Der hohe Stellenwert dieser ESA-Mission wird auch bei einem Blick auf den Zeitplan deutlich. Bereits auf der ILA 2008 fand die Vertragsunterzeichnung mit Astrium (heute Airbus Defence and Space) statt. Als Hauptauftragnehmer führte das in Friedrichshafen ansässige Unternehmen 75 weitere internationale Unternehmen. Seine Wurzeln hat der Satellit in den Niederlanden, dem Hauptsitz des ESTEC (European Space Research and Technology Centre). Das Vereinigte Königreich war maßgeblich an der Entwicklung des Multispektral-Imagers (unter Führung von Surrey Satellite Technology Limited, UK) sowie des Breitband-Radiometers (unter Führung von Thales, Frankreich) beteiligt.

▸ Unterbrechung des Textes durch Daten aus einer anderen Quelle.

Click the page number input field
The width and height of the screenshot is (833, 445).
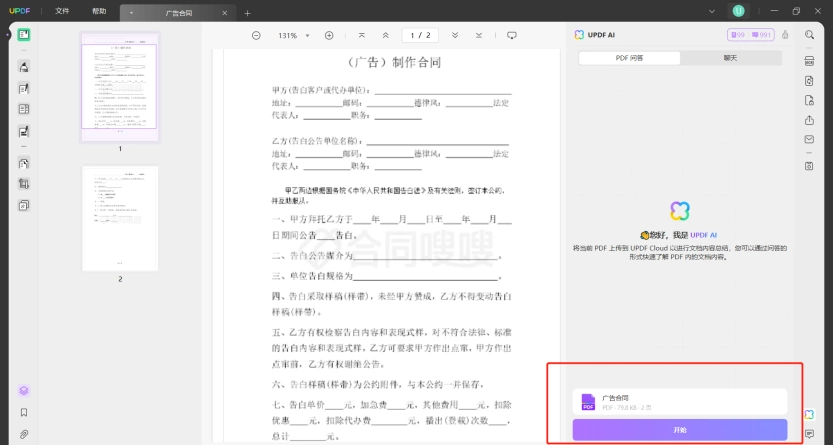[x=420, y=36]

Keine Forschung ohne Daten

Das ESOC in Darmstadt erhält seine Daten von Bodenstationen in Kiruna (Schweden), von der “North Pole Satellite Station” in Alaska (USA) sowie der norwegischen Forschungsstation “Troll” in der Antarktis. Die wissenschaftlichen Daten von EarthCARE werden über einen Downlink sowohl in Kiruna als auch von der “Inuvik ground station” in Kanada empfangen. Diese werden dann am Centre for Earth Observation in Frascati (Italien) verarbeitet und archiviert. Zudem ist das ESRIN (European Space Research Institute) für den Transfer der Daten zu Nutzenden sowie zur JAXA zuständig. Die japanische Raumfahrtagentur steuerte nicht nur das Wolkenprofil-Radar bei, sondern lieferte auch wissenschaftlichen Input zur Mission.

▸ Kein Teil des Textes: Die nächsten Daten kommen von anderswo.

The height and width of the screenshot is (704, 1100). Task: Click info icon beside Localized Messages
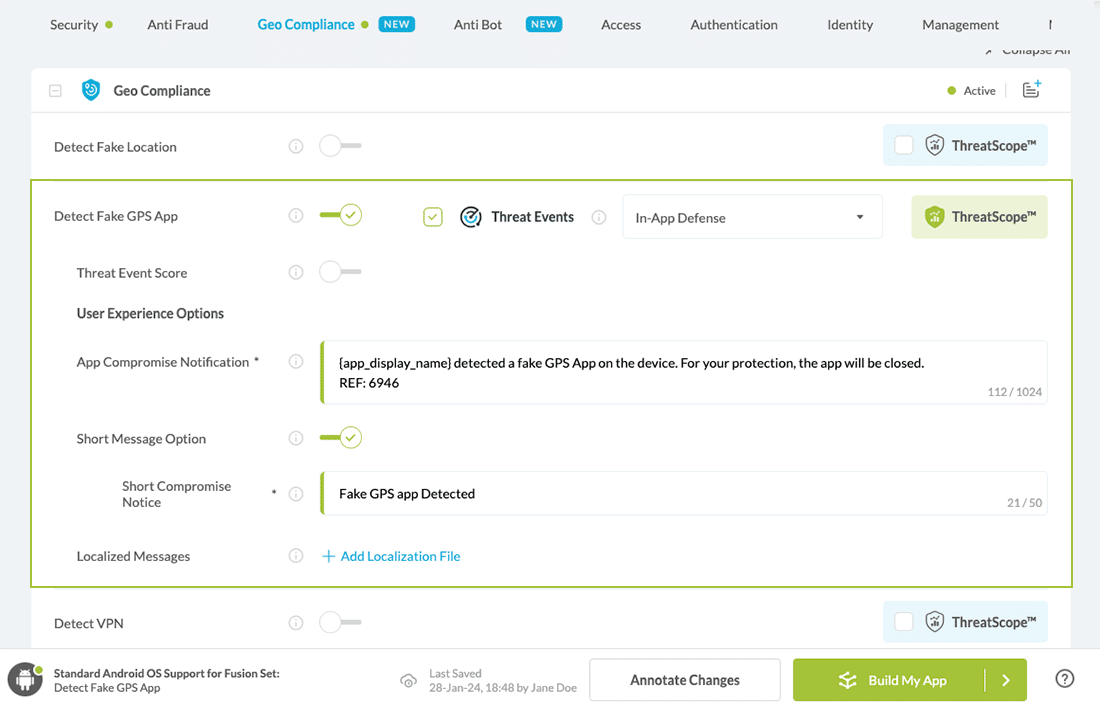pos(296,556)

ESA EarthCARE Mission-Patch;
© ESA
ESA EarthCARE Mission-Patch;
© ESA
Mission-Patch "White Dragon"; © ESA
ESA EarthCARE Mission-Patch “White Dragon”; © ESA

EarthCARE ist Hakuryu – der “Weiße Drache”

Da japanische Satelliten traditionell Spitznamen zu ihrer wissenschaftlichen Bezeichnung erhalten, wird EarthCARE auch “Hakuryu” genannt. Dies lässt sich mit “weißer Drache” übersetzen und entstammt dem charakteristische Aussehen des Satelliten, dessen weißer Körper und Solarpanel einem langen Schwanz ähneln. Zudem sind Drachen in der japanischen Mythologie uralte und göttliche Wesen, die das Wasser beherrschen und durch den Himmel fliegen. Außerdem fällt das Startjahr von EarthCARE (2024) mit dem Jahr des Drachen im japanischen Tierkreis zusammen.

EarthCARE sendet erste Lebenszeichen, wissenschaftliche Daten kommen später

Nach dem erfolgreichen Einschuss in die Umlaufbahn wird der Satellit nun langsam zum Leben erweckt. Erste Signale über seinen Zustand sendete er bereits kurz nach dem Start. Doch bis alle Instrumente vollständig einsatzbereit sind und Forschende die von EarthCARE erhobenen Daten nutzen können, dauert es noch eine Weile. Jedoch lohnt es sich, ein paar Monate Geduld zu haben. Denn mit einem besseren Verständnis über Wolken und Aerosole sowie ihrer Rolle im komplexen Klimazusammenspiel lassen sich zukünftig bessere Wettervorhersagen treffen. Damit könnten Flutkatastrophen, wie sie im Juli 2021 das Ahrtal trafen, zwar nicht verhindert werden. Eine frühzeitige Warnung könnte allerdings dazu beitragen, dass sie weit weniger verheerende Folgen für Menschen haben. Doch auch im globalen Kontext sind präzise Daten für den Umgang mit den Folgen des Klimawandels unverzichtbar. Es bleibt daher zu hoffen, dass der “Cloud Aerosol Radiation Explorer” nicht nur kurzfristig für Begeisterung sorgt.